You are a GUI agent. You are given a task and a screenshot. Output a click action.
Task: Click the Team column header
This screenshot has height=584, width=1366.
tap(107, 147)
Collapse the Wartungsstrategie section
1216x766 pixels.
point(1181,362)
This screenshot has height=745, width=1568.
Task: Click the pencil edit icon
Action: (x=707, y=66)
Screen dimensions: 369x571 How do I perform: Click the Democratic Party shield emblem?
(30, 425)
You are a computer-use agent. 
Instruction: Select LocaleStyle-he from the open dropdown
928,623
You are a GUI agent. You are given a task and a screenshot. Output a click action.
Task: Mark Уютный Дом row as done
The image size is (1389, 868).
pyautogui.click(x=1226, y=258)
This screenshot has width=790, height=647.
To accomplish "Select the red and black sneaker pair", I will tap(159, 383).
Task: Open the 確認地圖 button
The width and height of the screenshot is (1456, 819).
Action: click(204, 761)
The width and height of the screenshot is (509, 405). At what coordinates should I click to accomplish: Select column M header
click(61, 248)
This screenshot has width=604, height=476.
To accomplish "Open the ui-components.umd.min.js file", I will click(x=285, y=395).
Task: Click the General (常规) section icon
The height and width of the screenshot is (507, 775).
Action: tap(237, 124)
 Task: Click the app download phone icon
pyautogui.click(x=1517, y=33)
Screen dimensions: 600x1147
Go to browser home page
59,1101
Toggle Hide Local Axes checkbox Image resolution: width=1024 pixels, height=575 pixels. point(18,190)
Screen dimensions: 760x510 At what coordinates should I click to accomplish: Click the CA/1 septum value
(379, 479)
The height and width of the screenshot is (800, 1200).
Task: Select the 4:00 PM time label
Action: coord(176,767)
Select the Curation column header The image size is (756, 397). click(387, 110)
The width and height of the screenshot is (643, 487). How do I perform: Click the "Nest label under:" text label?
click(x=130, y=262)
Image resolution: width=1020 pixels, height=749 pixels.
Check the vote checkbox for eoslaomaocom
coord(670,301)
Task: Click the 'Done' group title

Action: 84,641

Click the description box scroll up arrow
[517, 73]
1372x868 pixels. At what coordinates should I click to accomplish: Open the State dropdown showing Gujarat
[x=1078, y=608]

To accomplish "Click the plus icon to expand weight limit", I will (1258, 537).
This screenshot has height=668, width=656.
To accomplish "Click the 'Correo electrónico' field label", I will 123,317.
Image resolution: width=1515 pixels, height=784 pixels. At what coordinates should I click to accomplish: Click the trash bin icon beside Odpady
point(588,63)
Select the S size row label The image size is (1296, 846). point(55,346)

##############################

## Your assignment
Reproduce every line of the records containing the string "will".

## Answer for this exercise
To accomplish "Select the red and black sneaker pair", I will tap(159, 383).
To accomplish "Open the ui-components.umd.min.js file", I will click(x=285, y=395).
To accomplish "Click the plus icon to expand weight limit", I will (1258, 537).
To accomplish "Click the 'Correo electrónico' field label", I will 123,317.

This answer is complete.